The Work of Breathing
Focused, coordinated breathing does something else: It reduces the work of breathing.
At maximal work levels, the muscles of breathing can use up to 20% of the energy and oxygen you are producing and need. Energy you save by improving breathing economy can be used by your legs to get you down the road.
Exercises for Focused Breathing
Let us face it, not all of us were born with rhythm. Perfecting breathing technique takes practice.
Efforts on a stationary trainer can be precisely controlled. Stationary trainer workouts can provide an excellent place to start learning breathing techniques.
For example:
- During a steady 75% to 80% of maximum heart rate effort at 90 rpm, focus on exhaling every two pedal strokes.
- Pick up the pace about 10% and concentrate on breathing every stroke for about 15 seconds.
- Back off to steady-state 75% to 80% of maximum heart rate effort again. Focus on exhaling every two pedal strokes again, this time counting strokes of the alternate leg.
- Work at about 85% of maximum heart rate effort at 90 rpm and focus on an every-stroke-and-a-half rhythm. Breathe once every second.
The Arnie Waltz
Those of you with musical talent may have instantly understood the breathing-every-pedal-stroke-and-a-half concept—that results in alternate stroke emphasis and a breathing rate of about 55 times per minute when time trialing.
Think of it perhaps as a waltz—you know, the ONE-two-three, ONE-two-three, ONE-two-three, ONE-two-three rhythm.
Each time you pedal, with the left or the right leg, count. Each time you have a count of ONE, breathe out. It is easy—now you are doing the Arnie Waltz!
Picking Up the Pace
Want to go a little faster? Try focusing on your breathing, getting a rhythm. Then slightly increase your breathing rate. Let your cadence increase with your higher breathing rate. Watch your speed computer. You will go faster!
Summary
Athletes can learn to intensify, narrow, internalize, and associate their focus and thereby improve their performance. Like fitness training, breath training requires practice. With practice, breathing techniques will become second nature, automatically improving focus, training, and race performance.

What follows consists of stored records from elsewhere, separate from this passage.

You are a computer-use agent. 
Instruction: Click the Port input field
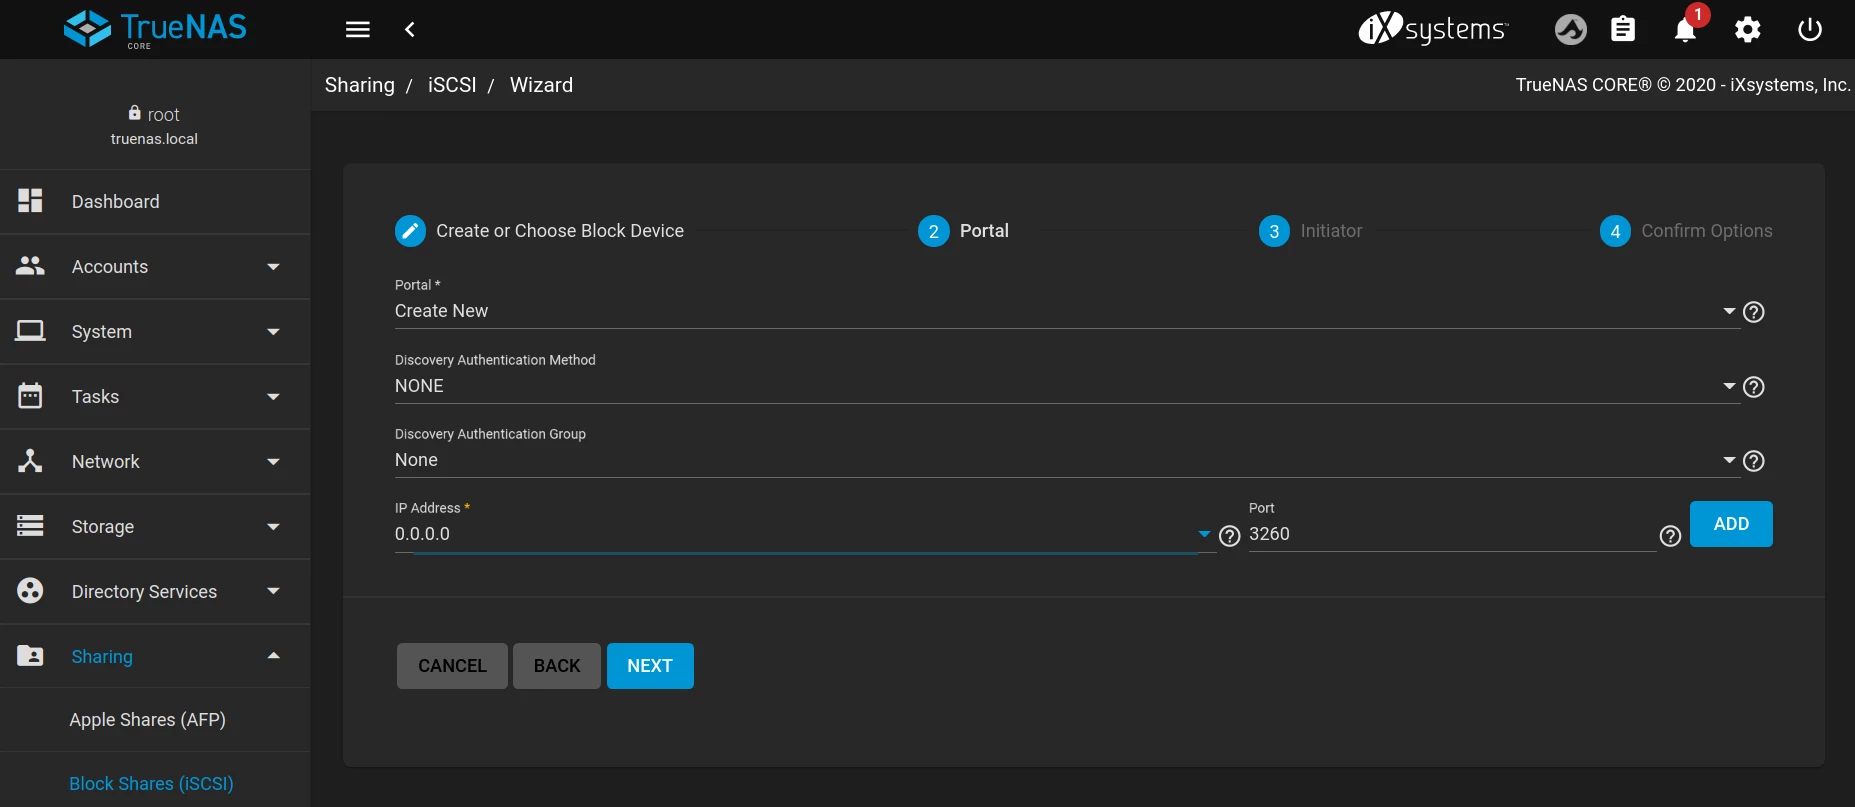(1450, 534)
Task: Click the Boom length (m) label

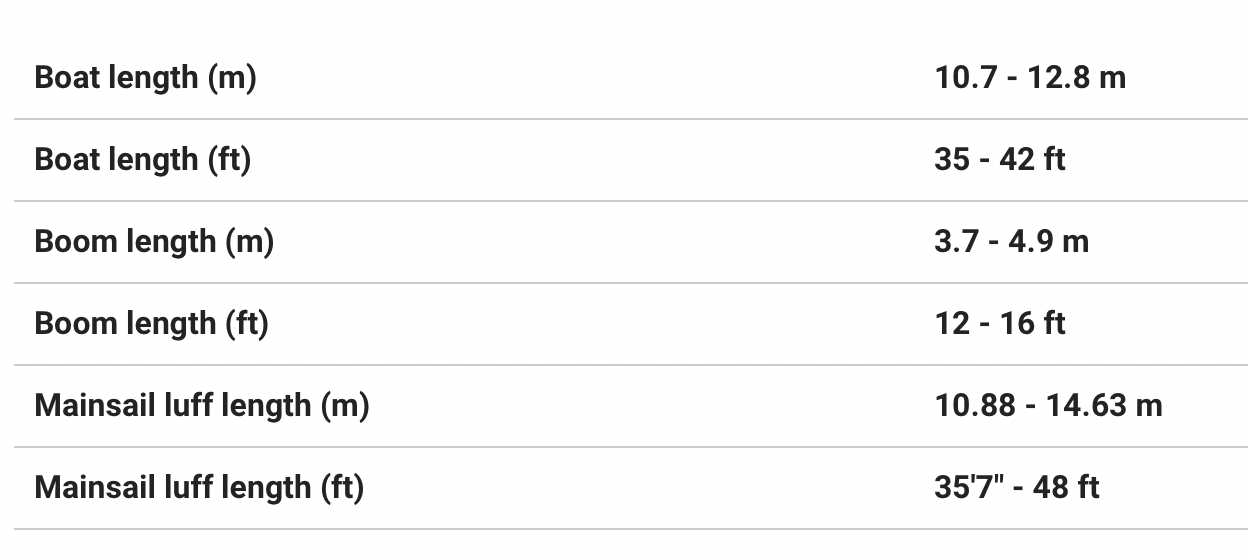Action: point(154,242)
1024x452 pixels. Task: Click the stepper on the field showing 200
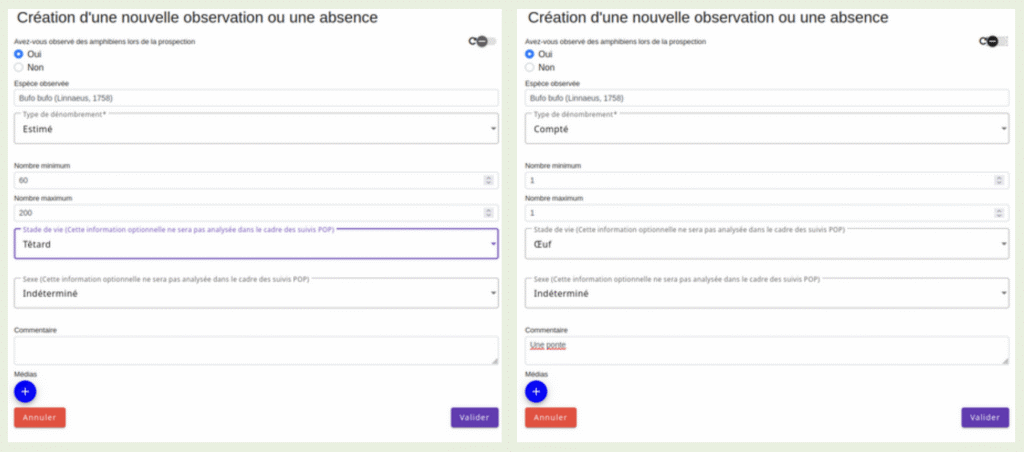tap(488, 213)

There are significant benefits to deep nasal breathing during vigorous exercise, and athletics is largely unaware of it. Dr. John Douillard, in “Body, Mind, and Sport” back in the mid-1990s, taught a breathing technique as part of a comprehensive program that enhances athletic performance. I’ve been doing nasal breathing when cycling for over 25 years, and can attest to its effectiveness and benefits. I’m not trying to sell or promote Douillard’s program. I’m bringing to the attention of readers of this article that there’s a lot more to breathing than what Dr. Baker has so nicely and thoroughly described. Nasal breathing is a worthwhile avenue of pursuit, but my experience is that most cyclists won’t stay with it long enough to appreciate the results. Maybe there’s a few out there who will, so this reply is for them, and Dr. Baker (kudos for a nice article!).
Thanks for that comment. I’m going to read that book, because I have read a couple of others about breathing. FYI, we have previously covered nasal breathing here: https://www.roadbikerider.com/nasal-breathing-cycling/
Thanks for the link to that article on nasal breathing! The point about how long it takes to start noticing improvements/change…about 2 months of consistent training…is important. You can’t start nasal breathing and expect immediate results. When I adopted nasal breathing, I was persistent to ‘get it’, and was dropped early in group rides. It took about a year before I could ‘hang with the gang’, but I achieved my goal of being able to ride with them doing nasal breathing.
Nice article Doc B
Sometimes on long hard efforts, it also helps if I remind myself to exhale completely. It’s difficult to keep a good rhythm is you’re breathing shallow.
So one breath is in and then out or is it just in or just out?